◆ **Text passage**
◇ ◇ ◇ ◇ ◇ ◇ ◇

Prisoners of War freed by FARC

43422.jpegFARC-EP unilaterally freed six prisoners of war in honor of the grievance and intervention of Piedad Cordoba. Brazil participated in the delivery.

The Revolutionary Armed Forces of Colombia - the Army of the People - FARC-EP- released in a week, six prisoners of war who were delivered in various regions of the country to Piedad Cordoba, president of the Colombian Movement for Peace and to representatives of the International Red Cross.

This release, without any preconditions, can be regarded as a clear gesture of good will by this guerrilla movement, showing its political will to pursue a dialogue with a view for the future of the country, to open the floodgates to a fair and lasting peace agreement.

Brazil, once again, directly participated in the liberation of prisoners of war in Colombia, with a team of 22 soldiers and two Army helicopters.

Piedad was unfairly dismissed from her position as Senator by the government. She has fought and is still fighting for a political solution to the conflict. Peace and social justice constitute her main battle flag.

◇ ◇ ◇ ◇ ◇ ◇ ◇

◆ **Supplied material**
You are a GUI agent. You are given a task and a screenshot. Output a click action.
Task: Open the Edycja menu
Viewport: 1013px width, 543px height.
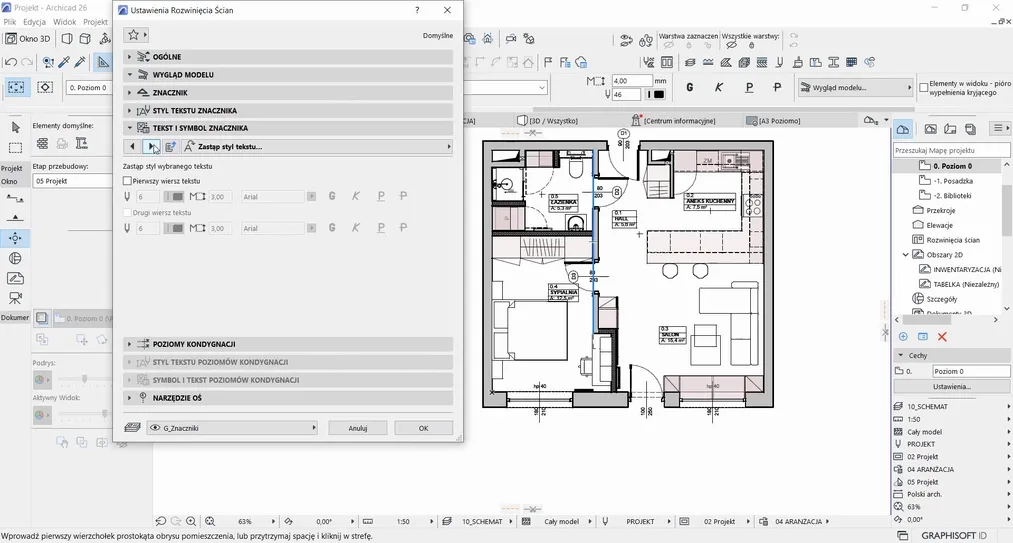point(35,21)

◇ ◇ ◇ ◇ ◇ ◇ ◇

◆ **Written request**
Answer these questions about the article on the FARC prisoner release:
(a) How many prisoners of war did FARC-EP free?
(b) What did Brazil send to take part in the liberation?
(c) From what position was Piedad Cordoba dismissed?

◆ **Result below**
(a) Six.
(b) A team of 22 soldiers and two Army helicopters.
(c) Senator.